Tanto se ha hablado de la felicidad y tantos somos los hombres que tratamos de alcanzarla aun cuando mucho se concuerda en que no es lograble en este mundo que entusiasma ir en pos y atrapar esa quimera, aunque las celadas con que pretendamos entramparla, sean vano ejercicio tal vez de una añoranza.
¿Es la felicidad, como se dice, un estado de la mente, algo así como una autosugestión o es un asunto de valentía con la cual nos oponemos a la depresión y a la desesperación? Pero, aquellos estados ¿en qué se apoyan? Hay quienes afirman que la felicidad no depende de lo que pasa a nuestro alrededor, sino de lo que pasa dentro de nosotros, pero esa posición idealista descendiente de Plotino, se termina cuando nos viene un fuerte dolor de muelas.
¿Se mide la felicidad por el espíritu con el cual nos enfrentamos a los problemas de la vida? Respondiendo a esta pregunta derivamos en que la felicidad es un estado de la mente. No somos felices en tanto no decidamos serlo. Fácil ¿verdad?
Los filósofos griegos de la antigüedad clásica sostenían que para ser feliz el hombre debía tener buena salud, fortuna y educada el alma. Y aunque Aristóteles privilegió a la beatitud, fue Kant el que derrumbó toda definición de felicidad demostrándola como algo inalcanzable en este mundo, donde los placeres son efímeros, y pasajeros los estados de beatitud. ¡Tanto que se ha dicho de la furtiva felicidad!

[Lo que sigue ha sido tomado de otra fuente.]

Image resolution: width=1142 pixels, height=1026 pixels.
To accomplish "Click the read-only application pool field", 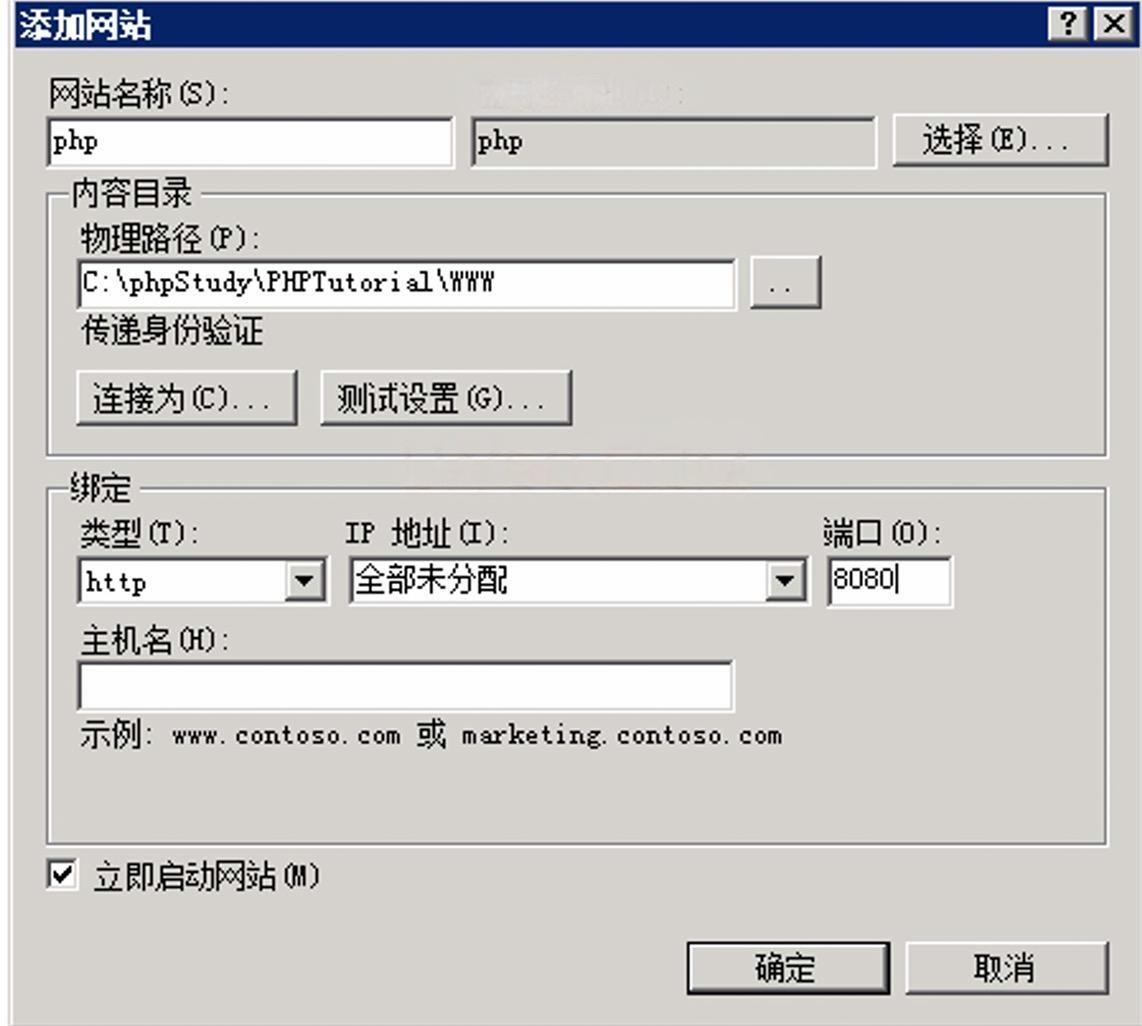I will (x=673, y=142).
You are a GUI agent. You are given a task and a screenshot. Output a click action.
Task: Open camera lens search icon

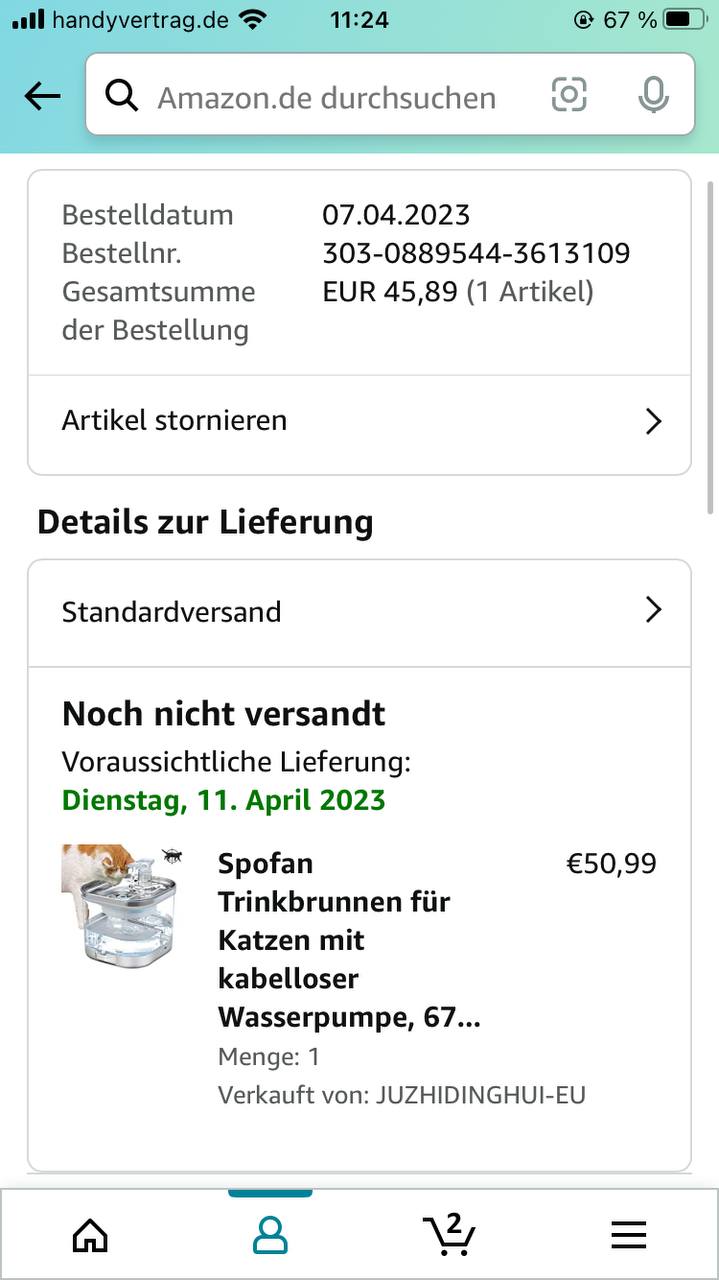click(569, 95)

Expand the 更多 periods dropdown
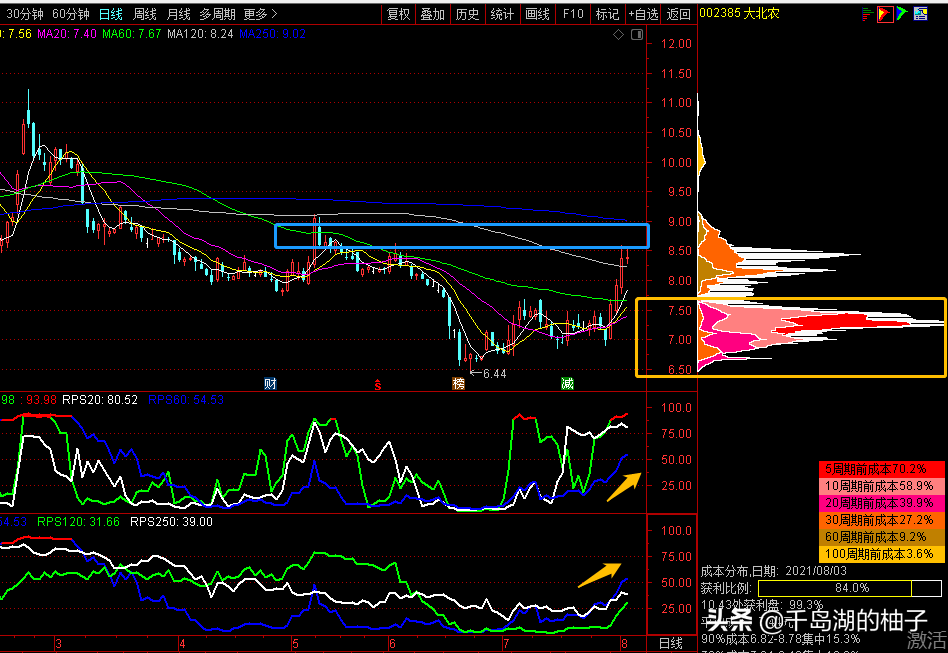[260, 14]
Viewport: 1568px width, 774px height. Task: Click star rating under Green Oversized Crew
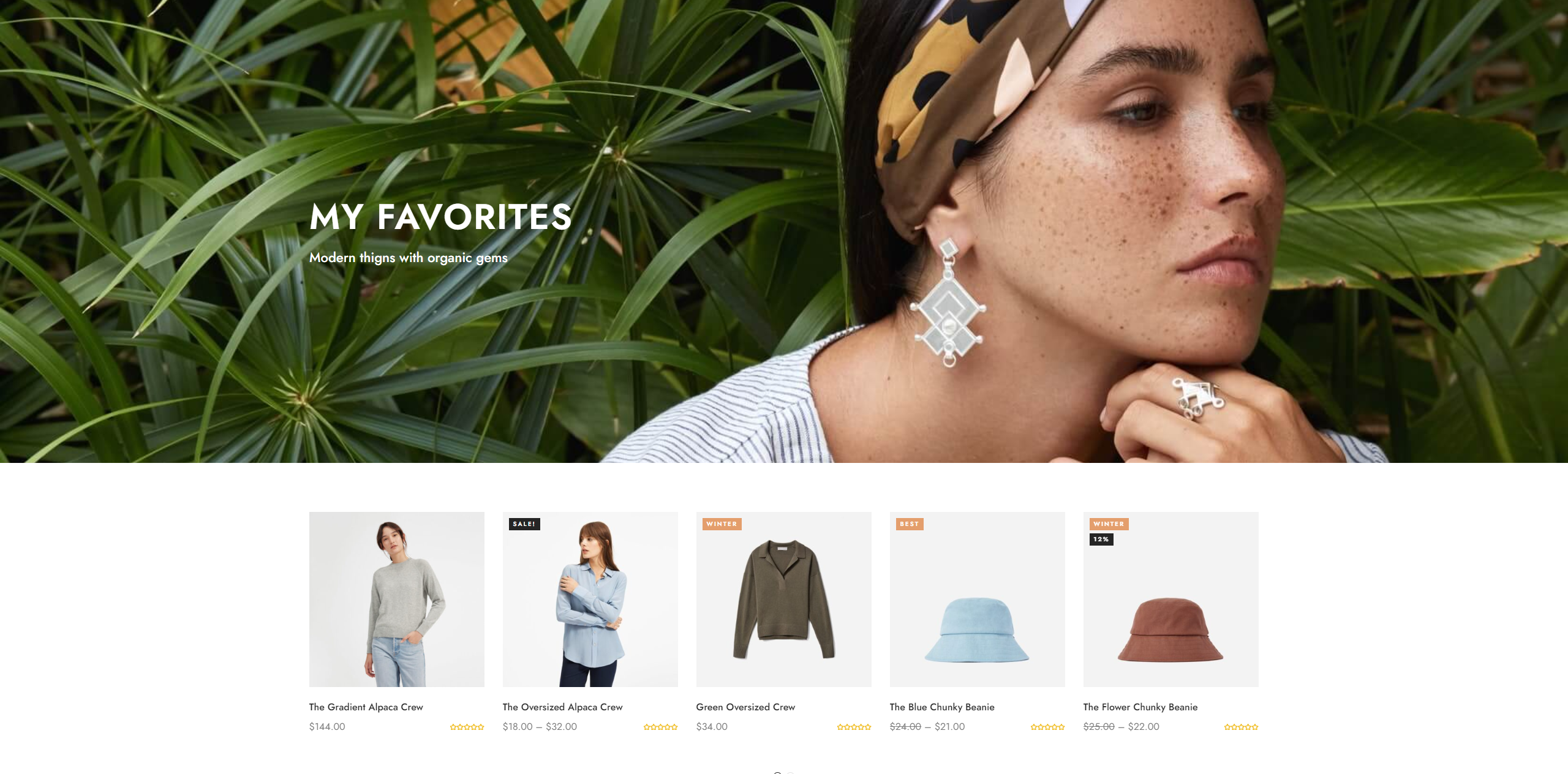854,727
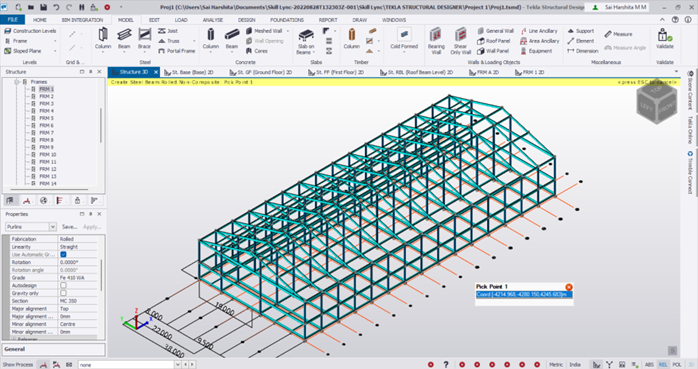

Hermosos pensamientos que huelen a sofismas tales como: “La felicidad no consiste en hacer siempre lo que queremos; pero sí en querer todo lo que hagamos”, de aquí que la felicidad nace de poner nuestros corazones en nuestro trabajo y de hacerlo con alegría y entusiasmo. ¿Pero cómo se logra esa alegría y entusiasmo?
Para terminar me quedo con esta frase: La felicidad no tiene recetas; cada quien la cocina con el sazón de su propia meditación. ¿Debo entonces buscar la felicidad dentro de mí? ¿Ahí está? ¿Oculta en qué rincón de mi mente? ¿O debo buscarla en quien es feliz eternamente? Algunos consejos. Salmo 32:1; 119:165; Mateo 5:7 y hay más sugerencias Bíblicas para que Usted sea feliz aún en este mundo.
Tal vez hemos buscado la felicidad donde no está, ahora que sabemos donde encontrarla, ¡Vamos!